On several early mornings now, while driving Thomas at a snail’s pace up to the bike trail for our long morning walk, I have passed a very old man walking along the sidewalk on 7th Street. In his gnarled left hand, he holds the leash of a medium-sized dog, perhaps a terrier and cattle dog mix. The fingers of his right hand curl around the handle of a doll stroller, and he pushes it before them as he and the dog walk ever so slowly down the street.
Though I’ve seen them several times now, I haven’t been able to determine what’s in the doll stroller, but it looks like a small cooler, the type one would use to carry a bottle of water and perhaps a sandwich. Or possibly, if one had a worrisome wife or husband at home, extra medication… and contact information. I can only conjecture.

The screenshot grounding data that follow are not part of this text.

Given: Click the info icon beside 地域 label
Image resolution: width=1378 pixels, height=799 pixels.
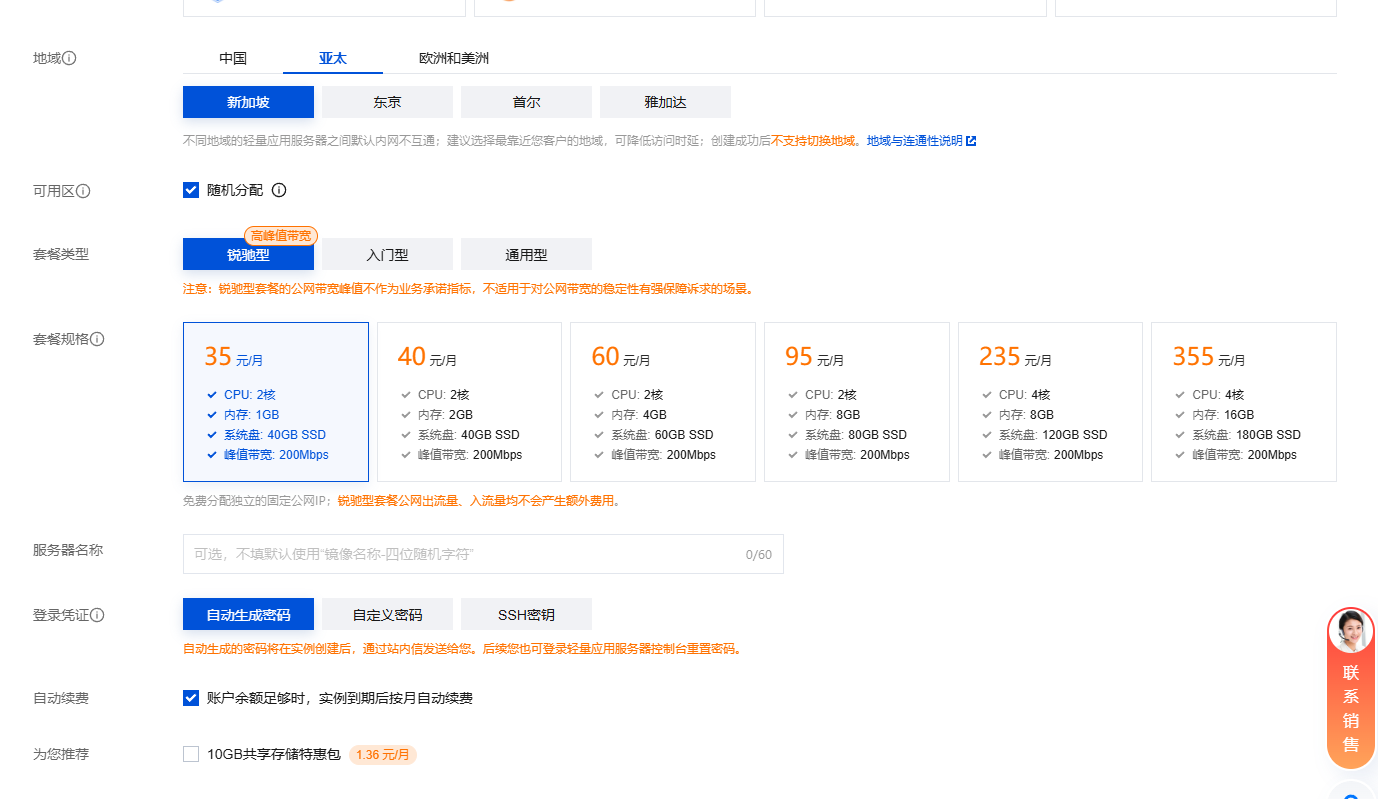Looking at the screenshot, I should tap(69, 58).
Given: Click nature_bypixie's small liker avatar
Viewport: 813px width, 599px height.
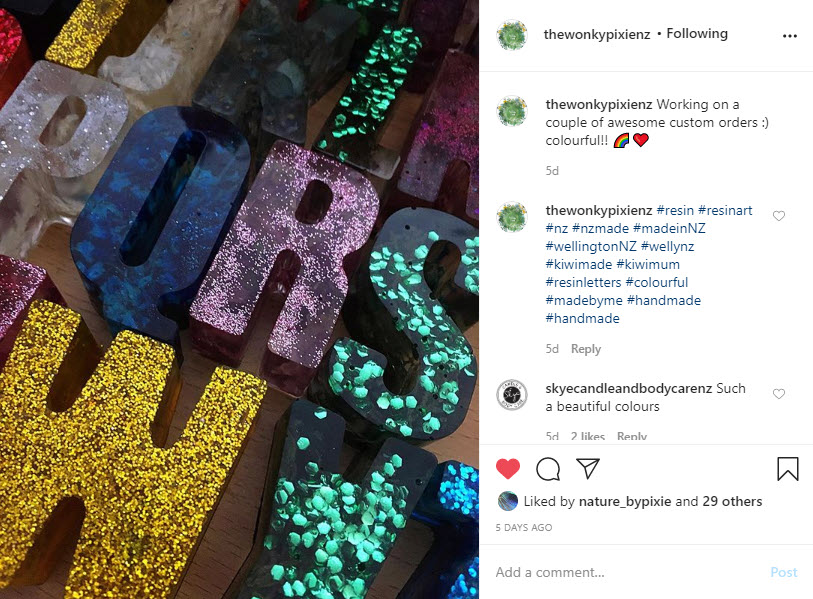Looking at the screenshot, I should coord(508,501).
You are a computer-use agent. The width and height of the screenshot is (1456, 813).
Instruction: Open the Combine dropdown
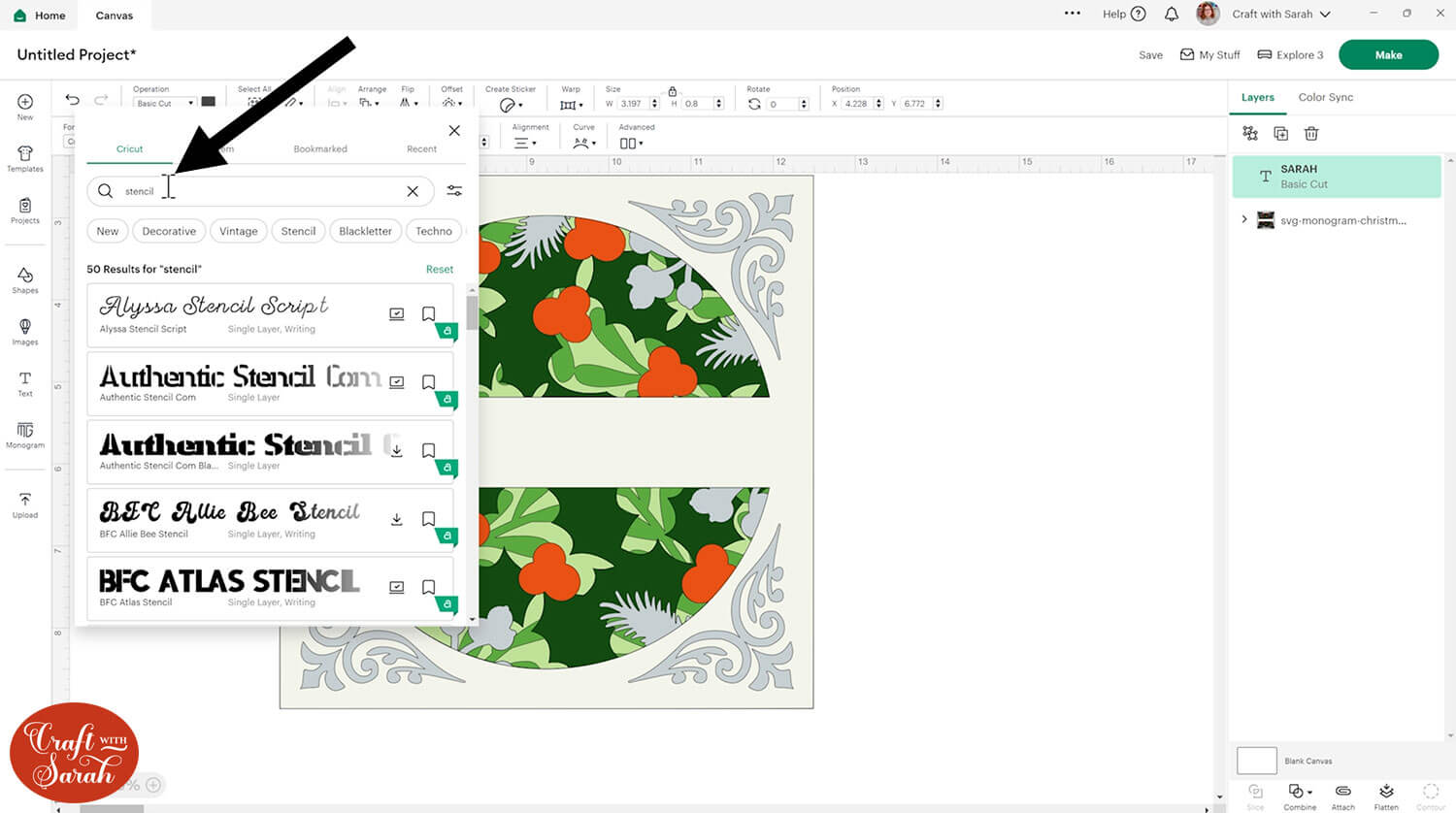tap(1300, 796)
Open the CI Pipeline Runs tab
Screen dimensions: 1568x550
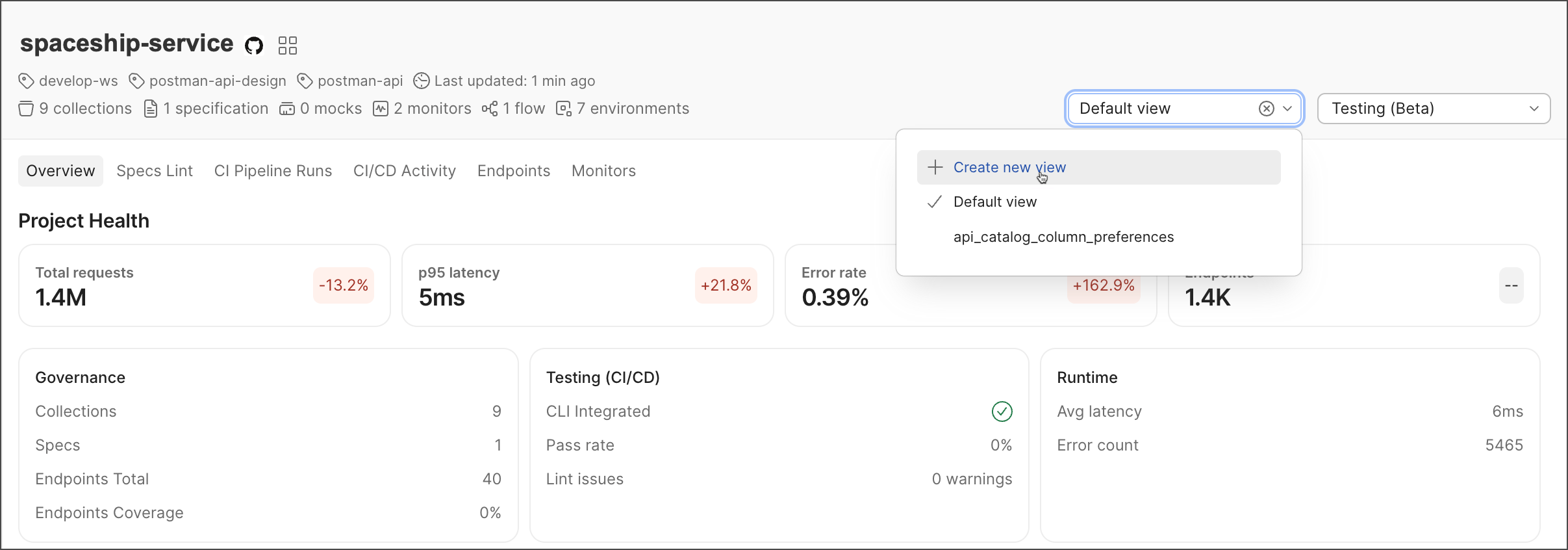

The dog is not an old dog. It is not stiff or plodding in its gait. It’s blocky, cattle dog head is held high, pointy ears straight up at attention. Its eyes are bright and clear as it surveys the landscape around them. One would think that such a dog would long to trot forward, sniff the grass, examine the shrubs along their route, and pee copiously. This dog does not. It matches its pace to the slow, methodical pace of the very old man as it marches majestically beside him.
My friends and I (those of us who love our dogs as if they are our children) wonder, “How will I walk my dogs when I am very old?” Let’s remember the doll stroller, shall we? If nothing else, it will offer something solid to lean on as we make our way down the road.